Broken water pipeline

Water, waste and energy management should be priorities of tourist taxation

Visits: 178

Some hints to contribute to the current debate on the future implementation of Ecotax in the Balearic Islands.

Water is one of the environmental resources which needs to have public investment made with the utmost urgency and which has not seemed feasible until now. Also, the management of waste presents many problems as does the near total dependence on fossil fuels whose contaminated emssions are at a much higher level than the maximum allowed internationally.

The million or so tourists coming to Menorca throughout the year, who are the principal generators of the local economy, point to the requirement of adapting services for a significant addition to the population.

Approximately 80,000 inhabitants are registered during the winter in Menorca but this number increases in May and reaches 200,000 at the peak time of August. All these people need to be supplied with water and energy as well as having rubbish removed, thus putting pressure on a region which needs to be conserved.

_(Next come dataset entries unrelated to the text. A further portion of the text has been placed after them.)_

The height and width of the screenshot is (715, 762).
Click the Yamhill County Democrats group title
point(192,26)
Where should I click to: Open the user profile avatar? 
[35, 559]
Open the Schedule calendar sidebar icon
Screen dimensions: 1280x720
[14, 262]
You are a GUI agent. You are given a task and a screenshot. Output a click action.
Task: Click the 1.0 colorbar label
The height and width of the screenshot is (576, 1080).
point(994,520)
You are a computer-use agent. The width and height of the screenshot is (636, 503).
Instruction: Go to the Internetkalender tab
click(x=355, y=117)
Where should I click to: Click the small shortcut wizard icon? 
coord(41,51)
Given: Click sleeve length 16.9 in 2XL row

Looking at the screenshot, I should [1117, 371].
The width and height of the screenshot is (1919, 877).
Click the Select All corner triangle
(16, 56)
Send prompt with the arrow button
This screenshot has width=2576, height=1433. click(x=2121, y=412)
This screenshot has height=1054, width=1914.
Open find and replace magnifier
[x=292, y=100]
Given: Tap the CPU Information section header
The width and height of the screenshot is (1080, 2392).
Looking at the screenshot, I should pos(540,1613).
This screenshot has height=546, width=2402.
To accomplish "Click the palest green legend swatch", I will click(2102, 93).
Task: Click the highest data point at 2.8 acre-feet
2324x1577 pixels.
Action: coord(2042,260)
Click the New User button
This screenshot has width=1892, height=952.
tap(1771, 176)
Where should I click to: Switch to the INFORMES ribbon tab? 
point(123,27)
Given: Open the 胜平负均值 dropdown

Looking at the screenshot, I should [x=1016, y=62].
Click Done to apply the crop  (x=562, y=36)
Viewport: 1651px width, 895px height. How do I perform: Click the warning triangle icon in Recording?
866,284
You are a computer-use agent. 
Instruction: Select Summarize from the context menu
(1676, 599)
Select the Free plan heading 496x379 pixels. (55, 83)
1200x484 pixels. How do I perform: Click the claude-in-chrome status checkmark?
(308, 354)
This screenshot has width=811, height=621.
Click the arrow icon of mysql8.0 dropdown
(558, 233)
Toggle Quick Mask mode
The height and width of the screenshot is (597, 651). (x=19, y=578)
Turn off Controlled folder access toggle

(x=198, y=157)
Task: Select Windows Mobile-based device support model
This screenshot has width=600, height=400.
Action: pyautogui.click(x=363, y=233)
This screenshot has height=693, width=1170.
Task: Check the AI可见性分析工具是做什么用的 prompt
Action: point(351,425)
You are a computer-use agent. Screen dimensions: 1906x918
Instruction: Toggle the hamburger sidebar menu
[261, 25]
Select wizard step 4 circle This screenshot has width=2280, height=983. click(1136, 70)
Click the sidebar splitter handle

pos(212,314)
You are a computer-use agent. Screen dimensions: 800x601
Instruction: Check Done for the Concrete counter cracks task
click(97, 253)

Futhermore, the policy of out of season tourism on the island does not appear to be working so far as the trend shown by the statistics is of a much larger concentration of people during the main summer months.

It is in this context that a positive initiative could be made by placing a tax on the visits of tourists, such as many other tourist places have, so raising added funds to help to aleviate the problems and tackle the challenges of modernisation.

One of the most significant advances which could be made concerning water is to improve the current network of fresh water supply (suitable for drinking) from which the Pla Hidrològic states there are currently losses of about 40%. To be able to undertake modernization programmes making the best use of construction works, tackling also the separation of rain water and sewage, and encouraging an underground network of public water tanks, is a necessity which could not be undertaken with the current public budget but would be justifiable when linked with a tourist tax.

Equally, to be able to contemplate new enterprises such as obtaining gas from organic waste, promoting the best use of biomass at a local level, or encouraging a high level of solar power and other alternative energies, requires financial resources which are currently too much to consider.

In any case, funds from taxes must not be used to subsidise political parties as is now so common. On the contrary, they must be used only to overcome the problems which are demonstratively chronic and relate to tourism both now and in the future.

So, also, raising the level of tourist attractions could be tackled, currently recognised by the improvement of the Cami de Cavalls (the paving of some sections, managing the erosion) and by the restoration and adaptation of cultural sites linked with the talayotic past of Menorca.